Su quest’ultima firma, nel marzo 1913, un entusiastico resoconto di una commemorazione della Comune di Parigi tenuta da Benito Mussolini. Il direttore dell’«Avanti!» legge e, lusingato, risponde subito: fra i due nasce una profonda amicizia che durerà fino a quando Leda, pacifista convinta, si scontrerà duramente con Benito divenuto ormai interventista. Leda, al contrario di Mussolini, negherà sempre di esser stata sua amante.
Scriveranno in molti su questa vicenda: ad esempio Arrigo Petacco, in L’archivio segreto di Mussolini, sosterrà la tesi di quest’ultimo, altri invece saranno di diverso parere; ma lo stesso libro di Leda, Una donna e Mussolini, in fondo non farà che alimentare i dubbi. Quel che è certo è che il giovane socialista rivoluzionario, allora diviso fra la Balabanoff e la Sarfatti, si sente intellettualmente stimolato dalla sofisticata Leda, mentre quest’ultima sembra a volte scoraggiare il suo spasimante: «Ti ho già detto siamo due mondi in contrasto (…) è come se tu fossi l’Europa ed io l’Affrica. L’Europa (…) la vuole per opprimerla sfruttarla, adattarla al suo modo di vivere (…) L’Affrica barbara vive la sua vita pura, istintiva».
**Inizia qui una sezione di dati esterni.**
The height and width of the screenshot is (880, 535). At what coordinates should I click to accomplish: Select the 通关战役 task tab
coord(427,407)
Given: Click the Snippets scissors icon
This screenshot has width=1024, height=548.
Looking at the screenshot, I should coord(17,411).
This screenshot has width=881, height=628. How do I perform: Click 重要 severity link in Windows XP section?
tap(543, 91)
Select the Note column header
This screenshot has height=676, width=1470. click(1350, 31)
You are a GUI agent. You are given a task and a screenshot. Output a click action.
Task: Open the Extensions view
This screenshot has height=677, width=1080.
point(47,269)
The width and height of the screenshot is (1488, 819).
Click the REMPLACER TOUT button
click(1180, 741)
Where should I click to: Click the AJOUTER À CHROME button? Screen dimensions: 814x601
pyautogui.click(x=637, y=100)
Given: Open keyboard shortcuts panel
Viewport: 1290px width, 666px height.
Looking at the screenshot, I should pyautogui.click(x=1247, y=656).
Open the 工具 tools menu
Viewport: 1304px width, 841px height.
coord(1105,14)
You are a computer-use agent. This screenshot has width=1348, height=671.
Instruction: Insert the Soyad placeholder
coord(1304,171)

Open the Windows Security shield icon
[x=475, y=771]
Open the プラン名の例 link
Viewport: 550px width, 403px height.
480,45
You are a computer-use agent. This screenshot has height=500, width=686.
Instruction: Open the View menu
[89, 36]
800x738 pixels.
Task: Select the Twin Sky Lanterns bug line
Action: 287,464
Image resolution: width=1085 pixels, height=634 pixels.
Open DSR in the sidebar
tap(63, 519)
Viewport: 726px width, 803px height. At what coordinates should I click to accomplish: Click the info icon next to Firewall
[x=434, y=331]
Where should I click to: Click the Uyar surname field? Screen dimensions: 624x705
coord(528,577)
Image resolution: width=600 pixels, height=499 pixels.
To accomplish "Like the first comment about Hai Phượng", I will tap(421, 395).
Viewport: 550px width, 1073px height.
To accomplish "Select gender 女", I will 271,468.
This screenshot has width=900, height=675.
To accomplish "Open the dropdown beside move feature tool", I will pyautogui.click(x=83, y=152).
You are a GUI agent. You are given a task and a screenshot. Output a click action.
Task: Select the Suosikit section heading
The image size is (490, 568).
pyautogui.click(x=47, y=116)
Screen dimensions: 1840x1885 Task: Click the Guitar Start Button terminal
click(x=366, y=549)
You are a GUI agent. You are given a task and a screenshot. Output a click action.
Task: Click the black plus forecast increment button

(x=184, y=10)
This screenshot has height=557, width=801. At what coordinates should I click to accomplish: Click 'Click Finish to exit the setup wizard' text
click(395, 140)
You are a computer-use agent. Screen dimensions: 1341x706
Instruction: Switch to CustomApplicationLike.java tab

Un appunto scritto da Leda sulla prima pagina di un proprio opuscolo, Abbasso la guerra! (1915), ritrovato successivamente fra le sue carte, ci rivela quale sarà la sua successiva considerazione per Mussolini: «Opuscolo letto e approvato, in tutto, dal mio amico d’allora BM che divenne poi guerrista e poi fascista, capo del governo per 25 anni e poi ucciso dai gloriosi partigiani».
A proposito della guerra, sebbene anche in campo anarchico si fossero verificate alcune defezioni, l’impegno pacifista di Leda fu costante, mentre nel dopoguerra svolse, tra l’altro, un’attenta analisi critica del mutamento avvenuto nel ruolo sociale e economico delle italiane: «Mentre il capo di casa, l’uomo giovane e forte (…) si faceva ammazzare, la donna, emancipatissima, invadeva le officine, produceva per la guerra. Quale progresso!…».
L’avvento del fascismo e la distruzione della Società Editrice Sociale nel 1923 sancisce il suo definitivo silenzio politico.
Leda pubblica ancora qualche opera narrativa di atmosfera “orientale” (Incantamento (1921), Donne e femmine (1922), L’oasi (1926).
Successivamente vive tra Milano e Genova e, costretta da ristrettezze economiche, fa la chiromante. Non smette però di scrivere e ricostruisce mediante memorie autobiografiche in forma di romanzo (Nada, La signora mia nonna, Le memorie di una chiromante) momenti sovente amari dell’ultima parte della sua vita, come la burrascosa fine della convivenza con Monanni e la morte del loro figlio Aini.
Leda muore a Genova nel 1971. Alcuni suoi scritti saranno raccolti da Aurelio Chessa, che con il suo Archivio Famiglia Berneri, vera memoria storica dell’anarchismo, operò per vari anni a Pistoia e che per motivi di lavoro ebbi il privilegio di conoscere.
L’Archivio, oggi intitolato “Berneri–Chessa” e diretto a Reggio Emilia con diligente passione dalla figlia Fiamma Chessa, ha recentemente acquisito in deposito conservativo la raccolta di tutti i suoi documenti autobiografici e delle opere edite ed inedite che costituiscono attualmente il Fondo Leda Rafanelli.